— Data for processing —
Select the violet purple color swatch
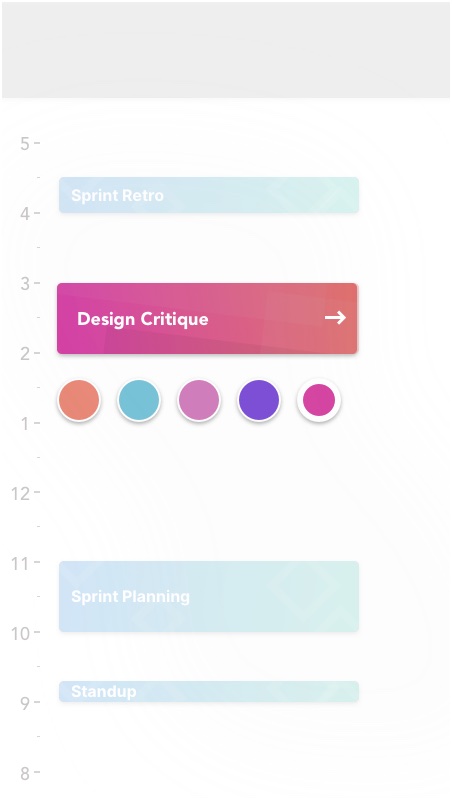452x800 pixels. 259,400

--

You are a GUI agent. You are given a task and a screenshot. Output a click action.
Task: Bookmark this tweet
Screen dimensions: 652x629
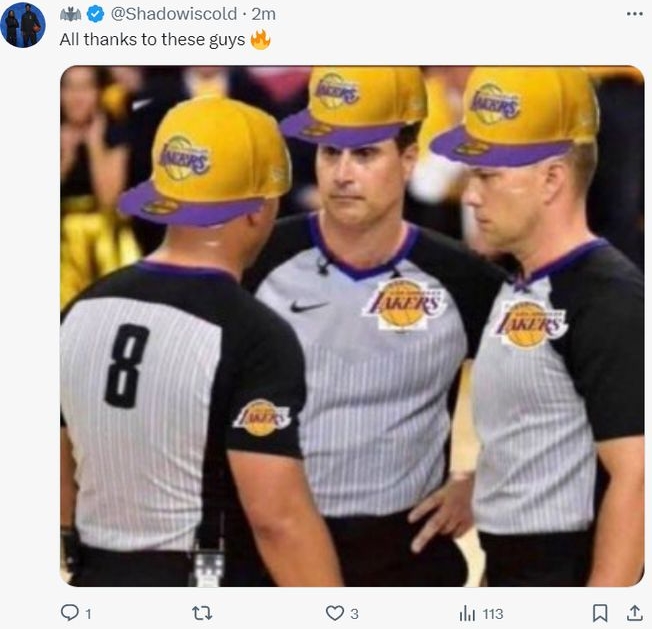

==

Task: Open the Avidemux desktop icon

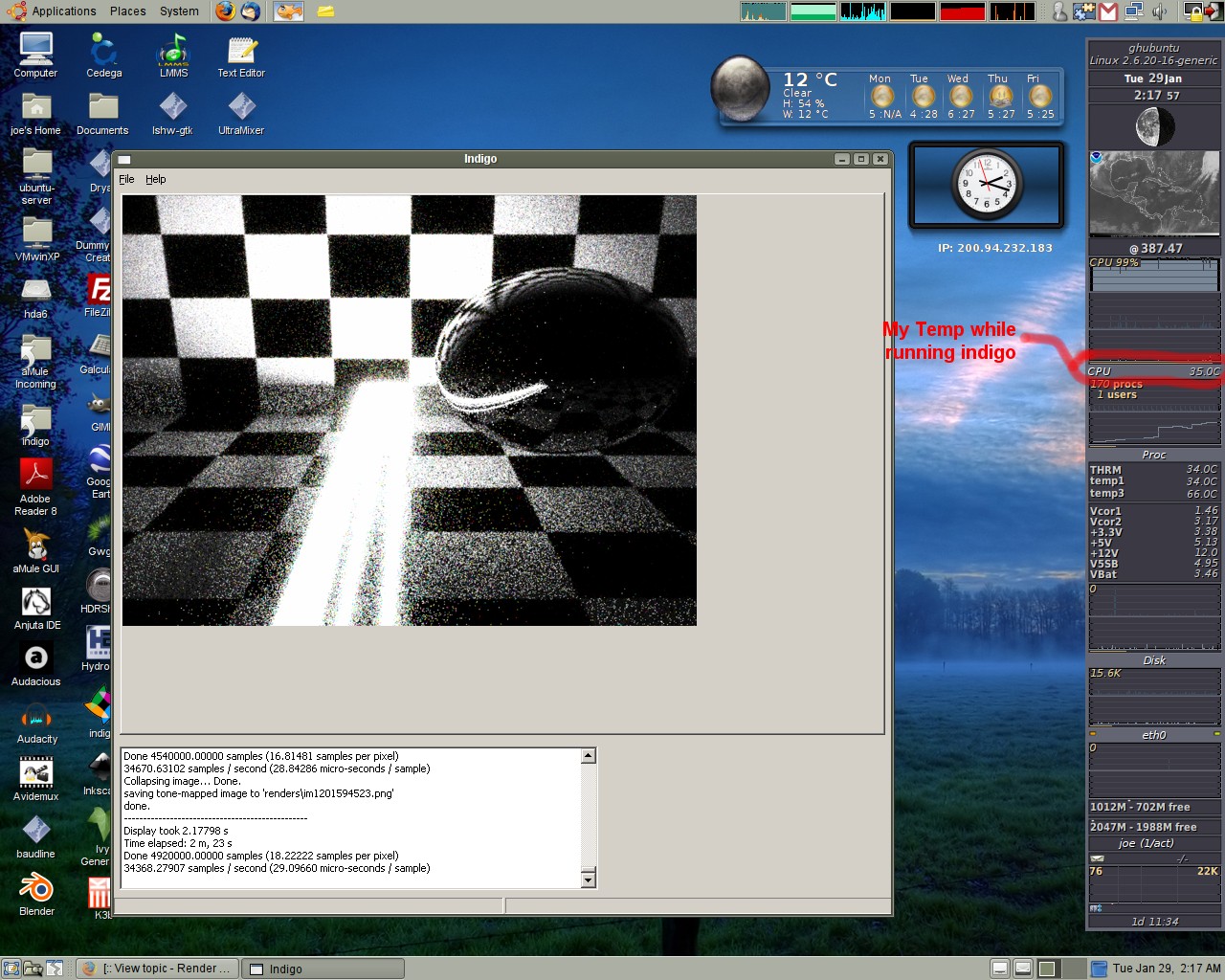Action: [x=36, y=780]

— What is being asked —
Here the job is to set down exactly the lines of the material above that fall between the one with "You are a GUI" and the one with "Screen dimensions: 652x629", inclusive, and nothing beyond them.

— Task response —
You are a GUI agent. You are given a task and a screenshot. Output a click action.
Task: Bookmark this tweet
Screen dimensions: 652x629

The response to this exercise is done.